In December 1970, the fifth floor suffered a fire partially destroying part of the floor, injuring 20, and killing three. The building was completed in 1970, and tenant work was still in progress at the time of the fire. Use of the elevators resulted in the three fire deaths when the car inadvertently stopped at the fire floor. Others were almost killed in the same way but were rescued by fire fighters.

The City of New York created the most restrictive law of its kind for high-rise buildings. [Local Law # 5 of 1973], more than just steel and concrete as safety measures, adequate fire protection and a process to safely evacuate a high-rise building were introduced as a means to protect property and provide life safety for the occupants.

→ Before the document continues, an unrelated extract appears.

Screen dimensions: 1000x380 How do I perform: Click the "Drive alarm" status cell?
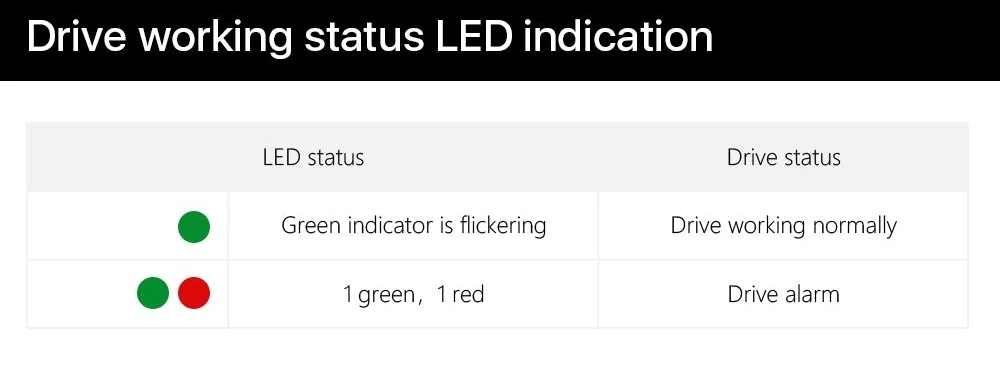point(784,294)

The Local Law # 5 of 1973, called for Fire Safety Directors  to be on duty for each building over 100 feet in height or occupied with more than 100 people above or below the street or more than 500 people in total.

The building was occupied principally by carpet manufactures and carpet wholesalers and the fire started in occupancy of the type. The fire was confined for the most part to a specific area by the fire partitions required and the un-pierced horizontal separations. The fire did warp the exterior skin allowing a small amount of fire penetration to the floor above, but for the most part it was contained by the building structure. The fire, though contained, was very intense and did structural damage to the floor systems above. Total property damage to the building and its contents was estimated at $2.5 million. 
 
In July 1996, two repairmen almost died when a gust of wind smashed their scaffold through a window.

Tenants 
Notable occupants of 919 Third Avenue include Debevoise & Plimpton, Jenner & Block, Schulte Roth & Zabel, Bloomberg L.P. and Bloomingdale's.

The building was also the home of the New York offices of law firm Skadden, Arps, Slate, Meagher & Flom until 1999.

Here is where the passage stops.